German Researchers Measure Rainfall by Studying Radio Waves
Conventional approaches to studying rainfall patterns across both large distances and long timeframes suffer from a Goldilocks problem. For example, while a rain gauge may provide comprehensive precipitation data for a specific point on a near-constant basis, accurately capturing the variable nature of rainfall across a watershed may require researchers to deploy too many gauges to be practical. On the other hand, satellites and other large-area measurement methods often read rainfall at a specific point too infrequently to produce much useful data for municipalities, farmers, and meteorologists.
A research team from Karlsruhe Institute of Technology and the University of Augsburg, both in Germany, describes a new approach to rainfall measurement that involves studying the radio signals used by mobile phones. The approach demonstrates potential to measure rainfall over expansive areas with a minute-by-minute resolution. Image credit Wikipedia
According to new research from Germany’s Karlsruhe Institute of Technology (KIT) and University of Augsburg (UA), infrastructure that already exists in nearly every corner of the world may offer a solution that is just right.
Mobile-phone networks often rely on towers equipped with commercial microwave link (CML) antennas, which communicate via radio signals to coordinate calls across long distances. Rainstorms weaken these signals, and according to the research team, analyzing fluctuations in CML signal strength can translate into accurate rainfall measurements across both space and time.
“We have developed a completely new method for rain measurement from this interaction between weather events and human technology,” said KIT climatologist Harald Kunstmann in a release about the new research. “If a CML network is in place, we neither need new infrastructure nor additional ground staff.”

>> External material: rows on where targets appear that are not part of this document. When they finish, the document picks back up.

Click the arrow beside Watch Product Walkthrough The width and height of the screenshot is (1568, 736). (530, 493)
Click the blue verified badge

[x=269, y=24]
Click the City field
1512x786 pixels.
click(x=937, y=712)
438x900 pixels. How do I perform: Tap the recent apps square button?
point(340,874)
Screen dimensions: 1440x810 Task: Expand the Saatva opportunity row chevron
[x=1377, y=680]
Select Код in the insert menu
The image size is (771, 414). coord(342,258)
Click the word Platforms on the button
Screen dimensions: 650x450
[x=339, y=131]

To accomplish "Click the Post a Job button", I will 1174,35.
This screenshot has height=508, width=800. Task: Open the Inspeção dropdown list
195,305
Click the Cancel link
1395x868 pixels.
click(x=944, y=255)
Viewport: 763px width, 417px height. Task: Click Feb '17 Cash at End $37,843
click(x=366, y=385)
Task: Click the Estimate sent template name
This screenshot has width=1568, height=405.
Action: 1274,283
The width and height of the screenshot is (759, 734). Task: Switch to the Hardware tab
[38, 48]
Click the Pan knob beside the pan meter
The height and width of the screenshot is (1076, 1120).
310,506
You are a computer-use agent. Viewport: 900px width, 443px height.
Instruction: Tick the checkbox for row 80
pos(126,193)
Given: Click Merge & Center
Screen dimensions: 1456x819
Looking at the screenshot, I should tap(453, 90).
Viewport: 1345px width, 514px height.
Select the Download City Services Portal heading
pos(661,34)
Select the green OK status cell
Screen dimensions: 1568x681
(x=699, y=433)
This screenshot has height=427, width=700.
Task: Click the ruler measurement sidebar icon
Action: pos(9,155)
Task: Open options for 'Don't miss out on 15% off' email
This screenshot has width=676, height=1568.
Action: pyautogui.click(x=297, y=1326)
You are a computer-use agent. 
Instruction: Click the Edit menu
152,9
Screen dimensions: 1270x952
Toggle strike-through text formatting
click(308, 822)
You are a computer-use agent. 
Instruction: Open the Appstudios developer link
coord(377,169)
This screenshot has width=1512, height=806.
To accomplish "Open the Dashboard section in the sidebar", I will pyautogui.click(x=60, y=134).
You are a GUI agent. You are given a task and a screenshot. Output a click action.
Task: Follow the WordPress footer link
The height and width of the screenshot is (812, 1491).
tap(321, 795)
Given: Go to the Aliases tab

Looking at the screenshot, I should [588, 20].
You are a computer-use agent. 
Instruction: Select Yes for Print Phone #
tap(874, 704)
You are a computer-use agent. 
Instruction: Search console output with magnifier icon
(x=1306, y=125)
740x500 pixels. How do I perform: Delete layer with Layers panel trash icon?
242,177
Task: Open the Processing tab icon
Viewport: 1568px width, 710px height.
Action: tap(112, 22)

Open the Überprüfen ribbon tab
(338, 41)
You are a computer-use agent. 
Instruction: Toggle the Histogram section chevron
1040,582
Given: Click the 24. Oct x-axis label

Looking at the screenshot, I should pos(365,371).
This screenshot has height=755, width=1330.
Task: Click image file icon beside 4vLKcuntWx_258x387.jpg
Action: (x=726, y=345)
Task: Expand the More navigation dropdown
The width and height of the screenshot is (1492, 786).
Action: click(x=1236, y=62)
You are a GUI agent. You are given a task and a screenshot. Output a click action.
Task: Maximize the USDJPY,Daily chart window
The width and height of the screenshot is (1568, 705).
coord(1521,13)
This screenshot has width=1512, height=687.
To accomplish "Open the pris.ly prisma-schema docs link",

Stronger Readings From Weaker Signals
Partnering with a large, Swedish telecommunications company, the research team studied the radio frequencies emitted by nearly 4,000 CML antennas on a minute-by-minute basis for a year. The monitored CML network, which stretches across Germany, represents a diverse range of climate zones from the North German Plain to the Alps.
The measurement process begins by focusing on instances in which CML frequencies weaken to wavelengths between 15 to 40 GHz, which the researchers describe corresponds to the typical size of the raindrops that disrupt radio waves. By considering differences in signal strength alongside the location of specific CML antennas, the researchers developed Germany-wide precipitation maps estimating rainfall occurrence and volume as conditions changed.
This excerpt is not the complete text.